St Mark’s Church of England school, in Acacia Road, Mitcham, was rated as “good” by Ofsted this week after an inspection in the first week of October, with some students said to be making “outstanding” progress.

Three years ago, the church-sponsored academy was struggling and was given a “notice to improve”, but in the last two years has seen its GCSE results improve significantly – from 23 per cent in 2010 to 56 per cent this year.

Its principal, Chris Mallaband, put the improvements down to “hard work, a commitment to strong values inspired by being a Church school and finally having fabulous young people in the academy.

He said: “The young people here are amazing and they are clearly going to be fantastic ambassadors of the academy, Mitcham and South London when finally leave us.”

The school prides itself on taking "inspiration and guidance from the Gospel of St. Mark" and of being a community founded on "trust hope and love".

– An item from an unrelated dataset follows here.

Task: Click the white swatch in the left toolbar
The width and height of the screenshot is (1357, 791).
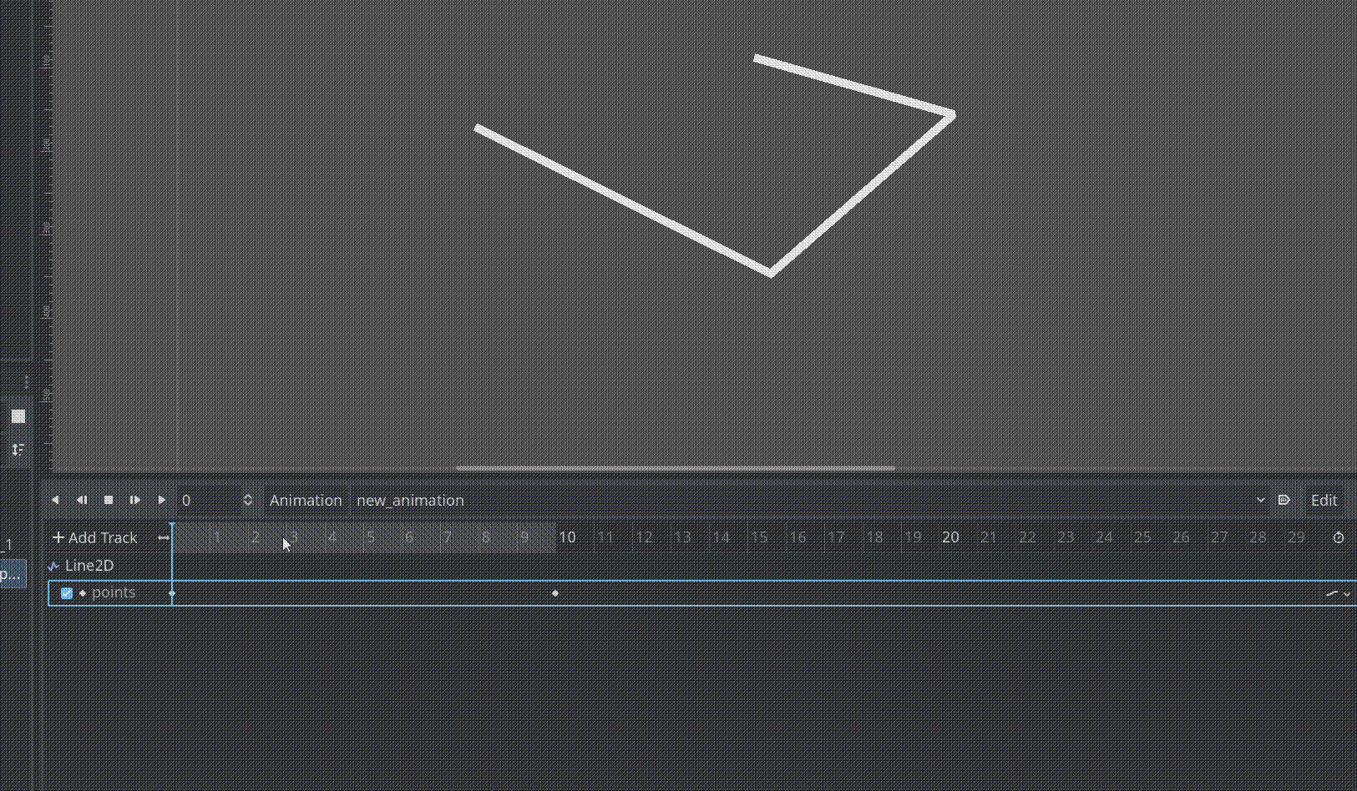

It adds: "Our trust encourages us to rely on God, and one other, as we all take responsibility for ourselves and for the whole school community."

It is one of the first inspections under a Ofsted regime, introduced in September by former London Headteacher, Sir Michael Wilshaw, now Her Majesty’s Chief Inspector of Schools.

Although noting the rapid improvement in exam results, the school was not given an “outstanding” rating in achievement, the report said, because “the proportion of students who make exceptional progress over time in English and Mathematics, including the more-able students, is not consistently high.”

The school’s governing body was praised as “outstanding” with inspectors reserving particular acclaim for the chairman, Dr Geraldine Hutchinson, for “strategic and decisive actions which have assisted the rapid improvement in achievement.”